2025 yılının ikinci ayında, video kullanımının metnin ve tiyatro sahnesinin bir bileşeni olarak yer aldığı Kara Kutu, Sevgi Soysal’ın hayat hikayesinden hareketle kurgulanan Sevgi Soysal Yaşamakta Israr Ediyor, orta sınıf bir beyaz yakanın ülkeyi terk edememe hikayesine odaklanan Son Çağrı ve yedi sezondur sahnelenen Zabel Türkiye’nin farklı şehirlerinde seyirci ile buluşacak.
Zabel

Zabel Yesayan…
1878-1943?
Doğum yeri Üsküdar.
Ölüm yeri meçhul.
Yazar, mücadeleperest, sürgün…
İstanbul’dan Fransa’ya oradan da Sovyetler’e uzanan yolculuğu bir hapishane hücresinde son buluyor.
Çocukluğunu, gençliğini, mücadele yıllarını, sürgün yaşamını hatırlıyor.
Hücrenin karanlığına inat, solmuş hatıraları zihninde renkleniyor.
Sevgi Soysal Yaşamakta Israr Ediyor

Sevgi Soysal’ın yaşam öyküsünü anlatan oyunda Tante Rosa, Yürümek, Şafak, Yıldırım Bölge Kadınlar Koğuşu ve Yenişehir’de Bir Öğle Vakti gibi tanınmış eserlerinden izler ve karakterler seyirciyi bekliyor.
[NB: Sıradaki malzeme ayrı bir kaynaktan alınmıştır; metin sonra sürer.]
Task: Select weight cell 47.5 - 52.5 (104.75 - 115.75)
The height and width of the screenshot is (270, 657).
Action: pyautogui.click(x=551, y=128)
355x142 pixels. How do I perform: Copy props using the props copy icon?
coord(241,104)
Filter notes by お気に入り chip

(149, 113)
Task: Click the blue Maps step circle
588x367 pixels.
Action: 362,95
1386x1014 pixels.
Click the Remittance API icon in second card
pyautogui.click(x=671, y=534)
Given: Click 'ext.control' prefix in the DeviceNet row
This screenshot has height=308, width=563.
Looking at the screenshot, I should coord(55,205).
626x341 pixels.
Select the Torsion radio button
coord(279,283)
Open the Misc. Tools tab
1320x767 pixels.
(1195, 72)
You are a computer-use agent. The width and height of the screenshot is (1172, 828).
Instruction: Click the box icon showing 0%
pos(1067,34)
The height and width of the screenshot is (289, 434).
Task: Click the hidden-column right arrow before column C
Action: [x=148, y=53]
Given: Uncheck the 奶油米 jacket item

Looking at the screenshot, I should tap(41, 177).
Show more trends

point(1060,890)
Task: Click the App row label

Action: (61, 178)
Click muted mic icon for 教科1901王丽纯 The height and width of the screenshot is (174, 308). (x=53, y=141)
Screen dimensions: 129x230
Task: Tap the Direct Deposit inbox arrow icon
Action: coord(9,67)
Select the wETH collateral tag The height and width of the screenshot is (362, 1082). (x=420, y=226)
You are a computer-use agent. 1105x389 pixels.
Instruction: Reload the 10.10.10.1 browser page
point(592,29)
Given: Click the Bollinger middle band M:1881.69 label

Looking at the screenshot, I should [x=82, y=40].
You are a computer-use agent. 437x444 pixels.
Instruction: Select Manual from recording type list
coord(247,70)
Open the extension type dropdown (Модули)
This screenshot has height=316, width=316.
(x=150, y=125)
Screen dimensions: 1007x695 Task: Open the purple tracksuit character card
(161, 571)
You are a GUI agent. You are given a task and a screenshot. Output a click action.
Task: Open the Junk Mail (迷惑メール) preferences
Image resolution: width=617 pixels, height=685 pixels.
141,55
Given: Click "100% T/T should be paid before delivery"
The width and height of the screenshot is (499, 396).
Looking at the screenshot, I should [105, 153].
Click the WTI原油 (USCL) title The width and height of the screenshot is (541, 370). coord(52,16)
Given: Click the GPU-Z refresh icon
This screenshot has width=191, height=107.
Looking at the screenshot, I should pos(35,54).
Yazarın 40. yaş gününde başlayan oyunda Sevgi Soysal, kendisine gelen gizemli paketin içinden çıkan kitaplarının sayfaları arasında bir yolculuğa başlıyor.
Son Çağrı

Selim o gün yeni bir hayata uçacaktı. Ancak daha dış hatlardayken soyulunca tüm umutları yere çakıldı.
Artık ne gidecek cesareti var ne de kalacak hevesi… O yüzden iki seçenek arasında kaldığı zaman ne yaptıysa onu yaptı Selim: Kararsız kaldı… Ama bu sefer tadını çıkararak…
Giden yolcuları pek de yolculamaya hevesli olmayan bu garip havalimanında Selim uçağa doğru yürüyüşe çıktı. Kendisini buraya getiren başka seferleri hatırlayarak… Dış hatlarda son bulan iç hatlardaki “hayata tutunma” serüvenlerini…”
Kara Kutu

İş makineleri harıl harıl çalışıyor. Bir sene önce yıkılanın yerine yükselecek yeni binanın temelleri atılıyor! Feride, Kadir, Umut ve Müjde… Yıkılan evlerinin yanı başında, baba Aziz Bey’in ölümünün sene-i devriyesinde bir araya geliyorlar.
Bir flash bellek, yine o gün, yıkıntıların arasından çıkıp avucuna düşüyor Umut’un. Geride bıraktığı bir seneyi belleğinden silmiş Umut, babasından miras bir sırrın peşine düşüyor.
Türkiye Hafızasında Zabel Yesayan’ı Canlandırmak – Maral Çankaya

Türkiye, Zabel Yesayan’ı 2000 yılında Silahtar’ın Bahçeleri adlı otobiyografik eserinin Belge Yayınları tarafından çevrilmesi ile tanıdı. Ermenice, İngilizce veya Fransızca bilen okuyucu onun adını daha önce elbet biliyordu. Ancak Zabel Yesayan’ın ismi, onun bu toprakları terk etmesinin üzerinden seksen beş yıl geçtikten sonra Türkçe’de yankılandı. 2000 yılının ardından onun hakkında birçok akademik çalışma yapıldı, yazılar yazıldı, kitapları bir bir Türkçeleşmeye başladı. Böylece, 1909 Adana Katliamı’nın ardından bölgeyi ziyaret edip orada yetimler ile ilgilenen, tanık olduğu felaketi bir tanıklık anlatısına dönüştüren, 1915’te adı sürgün edilen Ermeni aydınlar listesinde olup İstanbul’dan kaçmayı başaran Zabel Yesayan yeniden doğduğu topraklara döndü.